Tukwila businessman Dave Sabey takes the stairs as often as he can. At 69, his days of playing Husky football under legendary coach Jim Owens have long past.

But Sabey's drive to be healthier is taking him down a revolutionary road that could change the health care industry forever.

Sabey is one of the first people in the world to try a state-of-the-art, scientific approach to wellness created by Seattle bio-tech startup Arivale.

The company uses a patient's DNA, and other biological tests, to create a personalized preventive health care plan.

Scientific data to find out what's going on with your body and develop specific ways to make you healthier.

"I think it's fundamentally going to change the world,” said Arivale founder Dr. Lee Hood.

The bio-tech company raised $36 million in initial funding in 2015, and went public with the service last summer.

After having a genetic scan and other tests, members like Sabey are given a scientific wellness plan.
Sabey now wears an Arivale-supplied Fitbit to track his steps.

But his personal health plan goes way beyond just more physical activity.

Sabey's DNA genome revealed his body doesn't process caffeine properly.

So, he switched from caffeinated tea and coffee, which always made him jittery and uneasy, to organic caffeine-free tea.

"I feel a lot better,” said Sabey. “I've lost 15 to 20 pounds, and kept it off."

Dr. Hood is a pioneer in the bio-tech industry and the brain behind Arivale.

The 74-year-old has created more than a dozen companies, including the world's largest bio-tech firm, Amgen.

"We're entering a new era where we can be what we have the potential to be," said Hood.

Hood was one of the subjects in Arivale's original testing.
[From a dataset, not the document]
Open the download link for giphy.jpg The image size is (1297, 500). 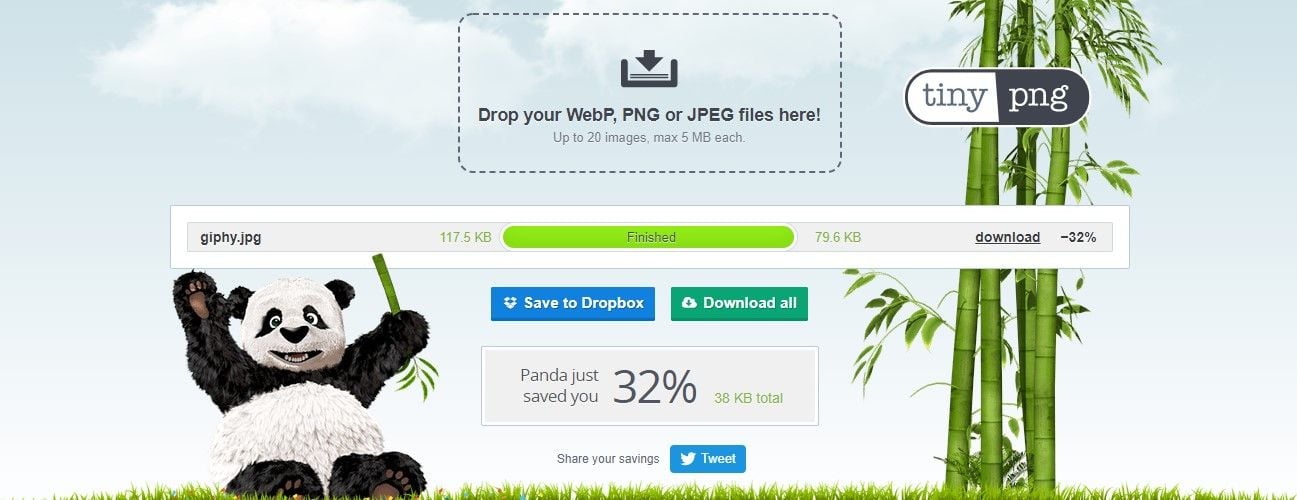pos(1007,238)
His DNA profile revealed his body doesn't absorb Vitamin D the way it should.

Now, he takes a 10,000-milligram supplement every day.

Another Arivale member discovered she was pre-diabetic, but reversed her condition after following the recommendations of her Arivale "coach."

Coaches communicate with more than a thousand members every week, guiding them through their scientific wellness plan.

And Arivale is adding coaches by the week, anticipating a massive increase in members, as word of the technology gets out.

"A year from now, we'll be in the thousands,” said Arivale CEO Clayton Lewis. “Five years from now, we'll be in the millions. People want to take control of their well-being."

But taking control with a personalized plan is expensive. Joining Arivale costs $4,000 for the genetic work-up and one year of data analysis and coaching. Health insurance doesn’t cover any of it.

Arivale hopes the falling costs of genetic testing will allow it to cut the price to less than $1,000 in five years.

In the meantime, the bio-tech startup is approaching private companies about offering the program to employees and subsidizing the cost.

"They view this as a very helpful program,” said Lewis, “for helping them attract new employees, helping them retain their employees, and thinking about employee productivity long term."

Sabey, who is a member, is also part of the first company to sign up. Arivale just announced Sabey Corp., which owns and operates data storage centers around the country, is offering Arivale memberships to all full-time employees at no cost.

"I already see people walking around the building and going up steps,” said Sabey, “because we get real competitive with these Fitbits."

With 150 employees, it's a $600,000 investment.

But Sabey says it's the responsible thing for him to do.

"Our family lives are better if we're healthy.  Our work lives are better if we're healthy. And our longevity is better if we're healthy," said Sabey.